- _Directions_: Look through the records below for the line holding "Vijeće mladih Grada". Write it out exactly, with each following line through the line holding "Zemljopisni položaj i klima (246, 217)".

(Dataset entries)
-- Opening Marker --
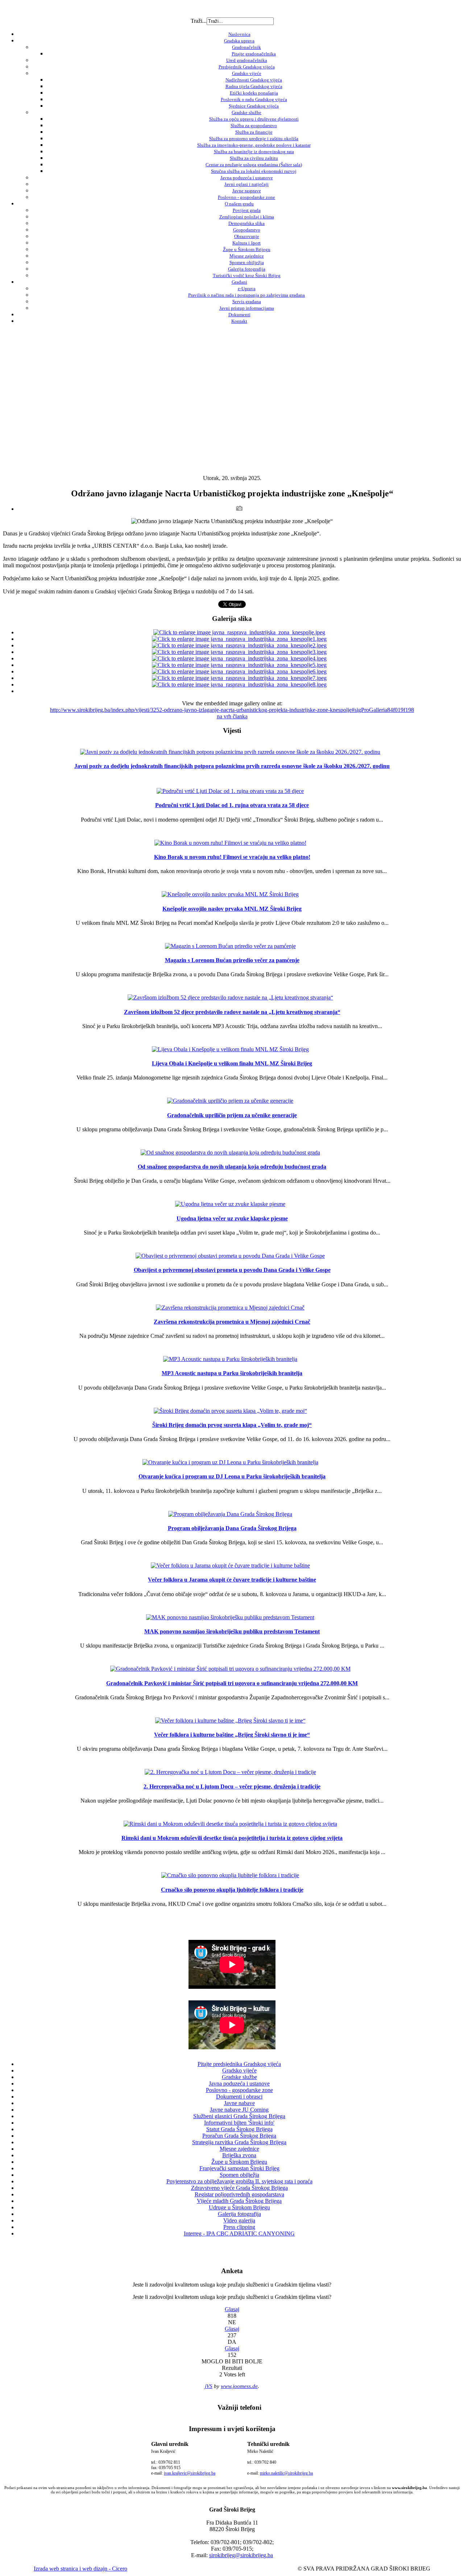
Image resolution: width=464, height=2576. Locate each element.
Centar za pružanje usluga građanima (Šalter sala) (254, 164)
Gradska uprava (239, 40)
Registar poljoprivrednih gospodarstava (239, 2194)
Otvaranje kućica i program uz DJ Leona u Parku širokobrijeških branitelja (232, 1476)
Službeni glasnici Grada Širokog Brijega (239, 2116)
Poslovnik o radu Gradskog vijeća (254, 99)
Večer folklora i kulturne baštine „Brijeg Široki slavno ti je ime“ (232, 1735)
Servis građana (246, 301)
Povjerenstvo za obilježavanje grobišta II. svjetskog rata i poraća (239, 2181)
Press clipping (239, 2227)
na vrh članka (232, 716)
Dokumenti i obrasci (239, 2096)
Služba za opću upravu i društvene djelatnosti (254, 119)
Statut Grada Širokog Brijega (239, 2129)
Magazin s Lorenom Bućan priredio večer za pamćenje (232, 960)
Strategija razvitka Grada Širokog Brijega (239, 2142)
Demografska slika (246, 223)
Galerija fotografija (246, 269)
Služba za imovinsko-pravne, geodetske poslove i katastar (254, 145)
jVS (208, 2386)
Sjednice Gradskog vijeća (254, 106)
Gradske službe (246, 112)
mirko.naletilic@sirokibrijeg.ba (286, 2473)
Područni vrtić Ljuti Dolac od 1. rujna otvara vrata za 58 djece (232, 805)
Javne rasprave (246, 190)
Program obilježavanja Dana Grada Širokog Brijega (232, 1528)
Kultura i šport (246, 243)
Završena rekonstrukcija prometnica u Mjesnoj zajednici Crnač (232, 1322)
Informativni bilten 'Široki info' (239, 2123)
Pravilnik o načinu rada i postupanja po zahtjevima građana (246, 295)
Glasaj (232, 2309)
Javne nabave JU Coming (239, 2110)
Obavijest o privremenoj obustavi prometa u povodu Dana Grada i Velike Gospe (232, 1270)
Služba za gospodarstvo (254, 125)
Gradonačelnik (246, 47)
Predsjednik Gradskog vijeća (247, 67)
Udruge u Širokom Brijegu (239, 2207)
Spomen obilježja (246, 262)
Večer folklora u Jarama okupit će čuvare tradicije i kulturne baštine (232, 1580)
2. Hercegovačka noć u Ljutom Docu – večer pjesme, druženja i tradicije (232, 1786)
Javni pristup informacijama (246, 308)
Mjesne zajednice (246, 256)
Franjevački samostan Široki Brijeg (239, 2168)
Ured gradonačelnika (246, 60)
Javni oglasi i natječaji (246, 184)
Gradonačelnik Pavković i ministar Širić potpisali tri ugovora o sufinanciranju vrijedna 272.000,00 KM (232, 1683)
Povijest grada (247, 210)
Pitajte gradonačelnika (254, 54)
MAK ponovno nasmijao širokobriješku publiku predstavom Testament (232, 1631)
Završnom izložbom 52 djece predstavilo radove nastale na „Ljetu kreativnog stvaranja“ (232, 1012)
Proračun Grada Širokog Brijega (239, 2136)
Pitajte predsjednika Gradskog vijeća (239, 2064)
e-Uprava (247, 288)
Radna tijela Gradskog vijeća (253, 86)
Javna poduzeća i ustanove (246, 177)
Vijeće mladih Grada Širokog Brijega (239, 2201)
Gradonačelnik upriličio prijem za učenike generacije (232, 1115)
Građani (239, 282)
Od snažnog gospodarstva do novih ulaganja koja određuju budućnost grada (232, 1167)
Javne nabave (239, 2103)
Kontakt (239, 321)
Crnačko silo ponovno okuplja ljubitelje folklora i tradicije (232, 1890)
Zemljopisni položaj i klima (246, 217)
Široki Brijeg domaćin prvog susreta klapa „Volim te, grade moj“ (232, 1425)
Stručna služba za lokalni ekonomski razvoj (254, 171)
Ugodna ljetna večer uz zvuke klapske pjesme (232, 1218)
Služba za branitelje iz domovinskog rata (254, 151)
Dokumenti (239, 314)
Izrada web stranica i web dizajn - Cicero (80, 2568)
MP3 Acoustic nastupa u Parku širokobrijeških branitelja (232, 1373)
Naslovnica (239, 34)
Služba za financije (254, 132)
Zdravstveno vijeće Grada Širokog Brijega (239, 2188)
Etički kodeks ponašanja (254, 93)
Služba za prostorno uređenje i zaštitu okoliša (253, 138)
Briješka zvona (239, 2155)
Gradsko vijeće (246, 73)
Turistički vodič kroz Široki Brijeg (247, 275)
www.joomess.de (239, 2386)
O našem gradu (239, 203)
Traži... (199, 21)
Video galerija (239, 2220)
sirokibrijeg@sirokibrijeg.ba (241, 2555)
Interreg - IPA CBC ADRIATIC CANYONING (239, 2233)
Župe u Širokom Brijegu (246, 249)
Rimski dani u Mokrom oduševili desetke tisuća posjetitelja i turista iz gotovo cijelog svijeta (232, 1838)
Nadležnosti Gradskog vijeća (253, 80)
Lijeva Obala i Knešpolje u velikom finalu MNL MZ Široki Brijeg (232, 1063)
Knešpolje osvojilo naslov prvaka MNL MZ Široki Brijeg (232, 909)
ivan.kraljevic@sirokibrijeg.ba (189, 2473)
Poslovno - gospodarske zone (246, 197)
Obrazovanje (246, 236)
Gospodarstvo (246, 230)
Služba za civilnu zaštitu (254, 158)
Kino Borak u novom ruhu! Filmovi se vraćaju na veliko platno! (232, 857)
-- Closing Marker --
- _Task response_:
Vijeće mladih Grada Širokog Brijega (239, 2201)
Gradonačelnik upriličio prijem za učenike generacije (232, 1115)
Građani (239, 282)
Od snažnog gospodarstva do novih ulaganja koja određuju budućnost grada (232, 1167)
Javne nabave (239, 2103)
Kontakt (239, 321)
Crnačko silo ponovno okuplja ljubitelje folklora i tradicije (232, 1890)
Zemljopisni položaj i klima (246, 217)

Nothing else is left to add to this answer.